> Your instructions
Line by line, copy all of the data exactly.

++++

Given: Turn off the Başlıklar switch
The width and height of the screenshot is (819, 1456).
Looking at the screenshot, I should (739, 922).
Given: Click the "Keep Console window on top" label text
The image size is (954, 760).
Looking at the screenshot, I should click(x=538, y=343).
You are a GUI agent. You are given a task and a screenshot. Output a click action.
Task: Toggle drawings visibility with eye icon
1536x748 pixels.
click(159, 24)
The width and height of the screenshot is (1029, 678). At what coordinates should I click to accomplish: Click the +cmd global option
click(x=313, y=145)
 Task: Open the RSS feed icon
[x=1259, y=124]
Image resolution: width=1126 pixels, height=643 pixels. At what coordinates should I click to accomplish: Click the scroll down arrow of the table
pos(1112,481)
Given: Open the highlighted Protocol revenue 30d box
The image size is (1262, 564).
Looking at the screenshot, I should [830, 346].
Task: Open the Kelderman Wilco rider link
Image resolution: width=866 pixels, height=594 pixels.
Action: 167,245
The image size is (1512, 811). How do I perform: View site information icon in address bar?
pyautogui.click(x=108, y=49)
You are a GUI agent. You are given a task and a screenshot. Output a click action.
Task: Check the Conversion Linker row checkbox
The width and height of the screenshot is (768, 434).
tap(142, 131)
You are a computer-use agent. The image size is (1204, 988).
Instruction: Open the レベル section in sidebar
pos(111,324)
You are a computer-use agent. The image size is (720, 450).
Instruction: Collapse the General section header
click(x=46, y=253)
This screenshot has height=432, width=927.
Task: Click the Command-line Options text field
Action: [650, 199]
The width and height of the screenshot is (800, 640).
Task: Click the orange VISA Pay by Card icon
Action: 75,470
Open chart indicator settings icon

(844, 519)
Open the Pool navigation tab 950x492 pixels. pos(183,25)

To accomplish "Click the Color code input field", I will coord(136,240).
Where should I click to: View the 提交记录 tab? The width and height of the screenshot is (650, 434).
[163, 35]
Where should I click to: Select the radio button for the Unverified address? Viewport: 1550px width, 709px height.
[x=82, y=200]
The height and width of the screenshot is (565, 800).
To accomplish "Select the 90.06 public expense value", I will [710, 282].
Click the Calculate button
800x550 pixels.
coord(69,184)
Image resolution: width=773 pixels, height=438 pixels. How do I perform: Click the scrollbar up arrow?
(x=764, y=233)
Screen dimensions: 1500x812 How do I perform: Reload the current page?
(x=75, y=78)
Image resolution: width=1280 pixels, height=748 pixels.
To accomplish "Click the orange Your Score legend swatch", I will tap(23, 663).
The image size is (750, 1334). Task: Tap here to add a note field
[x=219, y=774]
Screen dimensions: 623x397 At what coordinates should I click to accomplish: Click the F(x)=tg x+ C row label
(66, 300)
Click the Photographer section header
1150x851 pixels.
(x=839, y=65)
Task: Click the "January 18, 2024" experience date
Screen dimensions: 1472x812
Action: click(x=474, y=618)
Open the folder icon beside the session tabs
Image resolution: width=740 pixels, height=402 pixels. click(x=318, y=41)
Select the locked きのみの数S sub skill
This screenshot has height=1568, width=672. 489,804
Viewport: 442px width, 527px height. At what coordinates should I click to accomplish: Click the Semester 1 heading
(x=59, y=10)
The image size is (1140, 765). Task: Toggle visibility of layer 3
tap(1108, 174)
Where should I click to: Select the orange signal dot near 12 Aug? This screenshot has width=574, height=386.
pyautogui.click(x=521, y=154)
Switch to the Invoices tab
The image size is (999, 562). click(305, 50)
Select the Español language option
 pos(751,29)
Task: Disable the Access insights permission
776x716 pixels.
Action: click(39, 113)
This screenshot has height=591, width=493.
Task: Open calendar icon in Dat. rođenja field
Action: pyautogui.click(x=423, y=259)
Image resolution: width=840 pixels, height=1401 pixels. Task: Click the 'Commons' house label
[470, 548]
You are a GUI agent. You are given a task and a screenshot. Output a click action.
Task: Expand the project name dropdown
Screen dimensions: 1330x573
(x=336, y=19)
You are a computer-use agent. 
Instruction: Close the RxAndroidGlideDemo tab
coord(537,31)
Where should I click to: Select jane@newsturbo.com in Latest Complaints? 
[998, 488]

++++

> Exercise solution
Given: Turn off the Başlıklar switch
The width and height of the screenshot is (819, 1456).
Looking at the screenshot, I should (739, 922).
Given: Click the "Keep Console window on top" label text
The image size is (954, 760).
Looking at the screenshot, I should click(x=538, y=343).
You are a GUI agent. You are given a task and a screenshot. Output a click action.
Task: Toggle drawings visibility with eye icon
1536x748 pixels.
click(159, 24)
The width and height of the screenshot is (1029, 678). At what coordinates should I click to accomplish: Click the +cmd global option
click(x=313, y=145)
 Task: Open the RSS feed icon
[x=1259, y=124]
Image resolution: width=1126 pixels, height=643 pixels. At what coordinates should I click to accomplish: Click the scroll down arrow of the table
pos(1112,481)
Given: Open the highlighted Protocol revenue 30d box
The image size is (1262, 564).
Looking at the screenshot, I should [830, 346].
Task: Open the Kelderman Wilco rider link
Image resolution: width=866 pixels, height=594 pixels.
Action: 167,245
The image size is (1512, 811). How do I perform: View site information icon in address bar?
pyautogui.click(x=108, y=49)
You are a GUI agent. You are given a task and a screenshot. Output a click action.
Task: Check the Conversion Linker row checkbox
The width and height of the screenshot is (768, 434).
tap(142, 131)
You are a computer-use agent. The image size is (1204, 988).
Instruction: Open the レベル section in sidebar
pos(111,324)
You are a computer-use agent. The image size is (720, 450).
Instruction: Collapse the General section header
click(x=46, y=253)
This screenshot has height=432, width=927.
Task: Click the Command-line Options text field
Action: [650, 199]
The width and height of the screenshot is (800, 640).
Task: Click the orange VISA Pay by Card icon
Action: 75,470
Open chart indicator settings icon

(844, 519)
Open the Pool navigation tab 950x492 pixels. pos(183,25)

To accomplish "Click the Color code input field", I will coord(136,240).
Where should I click to: View the 提交记录 tab? The width and height of the screenshot is (650, 434).
[163, 35]
Where should I click to: Select the radio button for the Unverified address? Viewport: 1550px width, 709px height.
[x=82, y=200]
The height and width of the screenshot is (565, 800).
To accomplish "Select the 90.06 public expense value", I will [710, 282].
Click the Calculate button
800x550 pixels.
coord(69,184)
Image resolution: width=773 pixels, height=438 pixels. How do I perform: Click the scrollbar up arrow?
(x=764, y=233)
Screen dimensions: 1500x812 How do I perform: Reload the current page?
(x=75, y=78)
Image resolution: width=1280 pixels, height=748 pixels.
To accomplish "Click the orange Your Score legend swatch", I will tap(23, 663).
The image size is (750, 1334). Task: Tap here to add a note field
[x=219, y=774]
Screen dimensions: 623x397 At what coordinates should I click to accomplish: Click the F(x)=tg x+ C row label
(66, 300)
Click the Photographer section header
1150x851 pixels.
(x=839, y=65)
Task: Click the "January 18, 2024" experience date
Screen dimensions: 1472x812
Action: click(x=474, y=618)
Open the folder icon beside the session tabs
Image resolution: width=740 pixels, height=402 pixels. click(x=318, y=41)
Select the locked きのみの数S sub skill
This screenshot has height=1568, width=672. 489,804
Viewport: 442px width, 527px height. At what coordinates should I click to accomplish: Click the Semester 1 heading
(x=59, y=10)
The image size is (1140, 765). Task: Toggle visibility of layer 3
tap(1108, 174)
Where should I click to: Select the orange signal dot near 12 Aug? This screenshot has width=574, height=386.
pyautogui.click(x=521, y=154)
Switch to the Invoices tab
The image size is (999, 562). click(305, 50)
Select the Español language option
 pos(751,29)
Task: Disable the Access insights permission
776x716 pixels.
Action: click(39, 113)
This screenshot has height=591, width=493.
Task: Open calendar icon in Dat. rođenja field
Action: pyautogui.click(x=423, y=259)
Image resolution: width=840 pixels, height=1401 pixels. Task: Click the 'Commons' house label
[470, 548]
You are a GUI agent. You are given a task and a screenshot. Output a click action.
Task: Expand the project name dropdown
Screen dimensions: 1330x573
(x=336, y=19)
You are a computer-use agent. 
Instruction: Close the RxAndroidGlideDemo tab
coord(537,31)
Where should I click to: Select jane@newsturbo.com in Latest Complaints? 
[998, 488]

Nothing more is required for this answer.